Segment Start: EXTRACT PROVIDED
After working remotely for nearly 5 years, I decided to return to in-person nursing.
I use the word decided very loosely. It was more like the forces of life violently pushing me from the lap of a plush comfort zone. The reasons that led me to working from home 5 years ago no longer existed, but I was reluctant to give up the benefits that come with working remotely. These benefits included things like short and sweet social interactions, less sitting in traffic, and a relaxed self-presentation.
It was clear that those benefits came with attachments. Dwindling social interactions turned into feelings of disconnect. A life of purpose slowly gave way to excuses that validated reasons for remaining isolated, small and contracted. Personal vibrancy took a back seat to mediocre self-care routines. Indeed, I had fallen into a rut.
The Rut of Comfort
Comfort is a difficult place to leave. It is like trying to come from under the softest, warmest sheets and blankets to turn up the thermostat in the middle of a cold night in December.
I made a solid effort to leave remote work the previous year. I went as far as accepting a job offer that would allow me to work with real live humans again. But the comfort of an easy job that only required me to travel a few feet away tucked me back under the warm blankets for another year.
The smothering of my full potential slowly began to show outwardly. The lack of challenging mental stimulation stripped the sparkle from my eyes. My smile had an undercurrent of sadness. Even my heart rate and reflexes began to slow down. There was a life inside that begged for time in the sunshine, for fresh air and exercise.
So as it often does, life gave me a few gentle yet stern warnings of encouragement to rejoin life. I explained these warnings away in the manner of “now is not the right time” or “maybe in a few years” or “I’m probably too old by now”.
Then life decided to yank the warm blankets off and expose me to the cold air of truth:
- My expenses were outpacing my income
- Growth potential in my current job was non-existent
- The “kids” were now teenagers who were better capable of handling themselves. My coddling was only hindering their ability to solve their own problems.
- My life was stagnant with few (if any) meaningful bonds with other adults
- I needed to pull my sensitive-ass head out of the sand and get in shape physically, emotionally and financially.
- Burr!
It took these hard facts to help me look deeper into the expanded meaning of my life. It was indeed time to wake up and get about the business of fulfilling my life purpose. No one else could do it for me.
I initiated a plan to transition from the comfort zone and into the meaningful challenges that bring life to the living:
Step 1- Reflecting on the Past
- Reflection I took time to reflect on the intention that led me to working remotely 5 years prior. The intention was to support my family financially with the flexibility needed in raising small children. Working remotely helped me to fulfill this intention with the added benefit of extensive personal healing and growth. It was indeed a soft place to land when life was difficult and turbulent.
- Acknowledgment. Working remotely offered the opportunity to acknowledge the things that were and were not working in my favor from a professional standpoint. This acknowledgment guided me to the places within that needed compassion and healing. It led to self-understanding and self-forgiveness which then poured over into forgiving others.
Segment End: EXTRACT PROVIDED
Segment Start: STUDY MATERIAL
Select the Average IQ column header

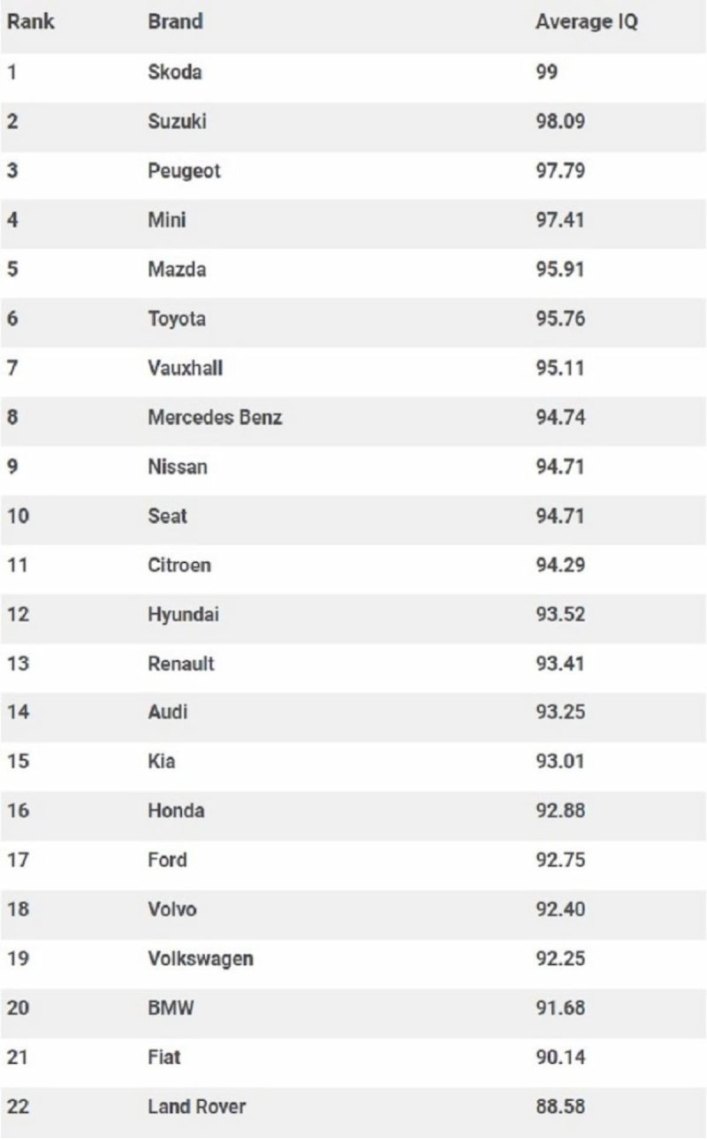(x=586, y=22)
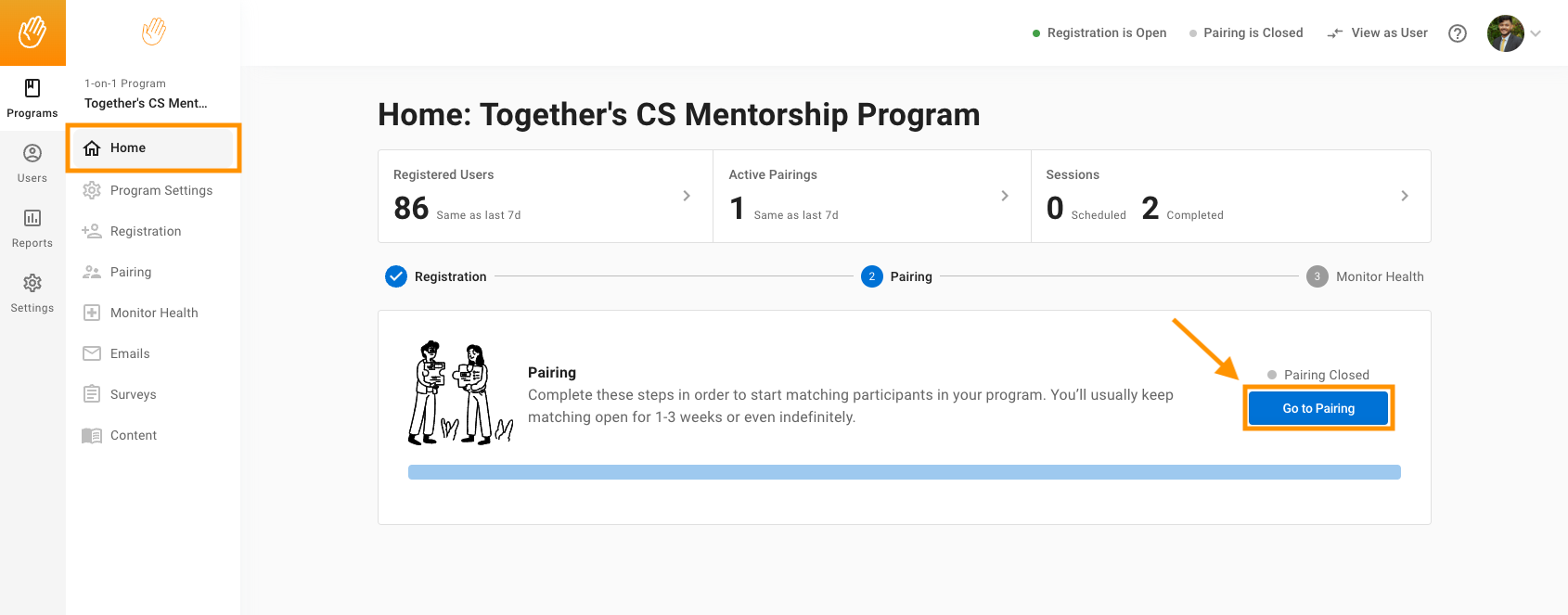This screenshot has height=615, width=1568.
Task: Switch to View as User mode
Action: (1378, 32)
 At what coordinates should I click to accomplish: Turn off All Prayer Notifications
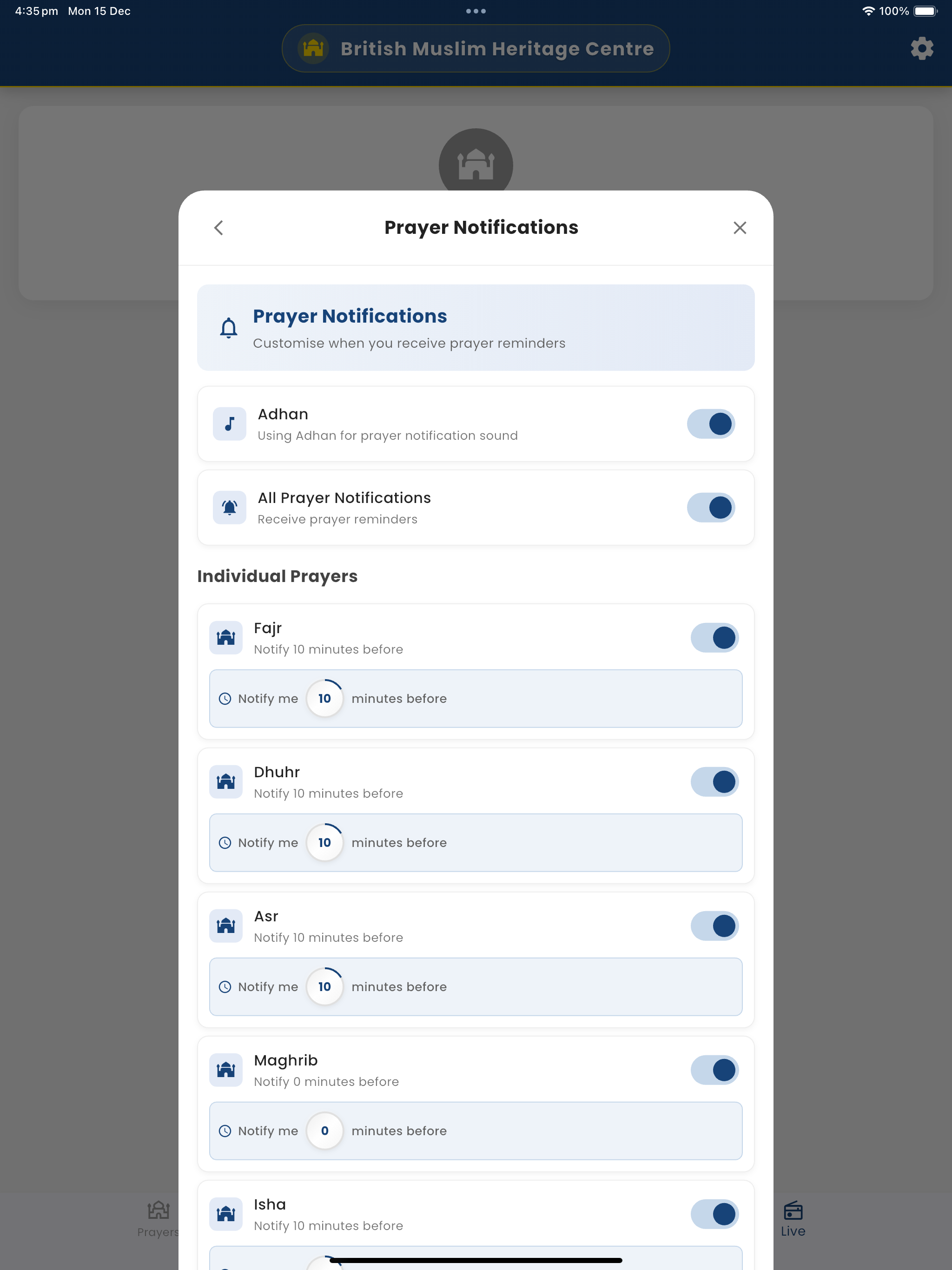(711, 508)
Segment End: STUDY MATERIAL
**EXERCISE TASKS**
A: Repeat the passage from the essay on returning to in-person nursing, from "Then life decided" to "emotionally and financially.".
B: In the essay on returning to in-person nursing, what intention originally led the writer to work remotely?

**TASK RESPONSES**
A:
Then life decided to yank the warm blankets off and expose me to the cold air of truth:
- My expenses were outpacing my income
- Growth potential in my current job was non-existent
- The “kids” were now teenagers who were better capable of handling themselves. My coddling was only hindering their ability to solve their own problems.
- My life was stagnant with few (if any) meaningful bonds with other adults
- I needed to pull my sensitive-ass head out of the sand and get in shape physically, emotionally and financially.

B: The intention was to support the family financially with the flexibility needed in raising small children.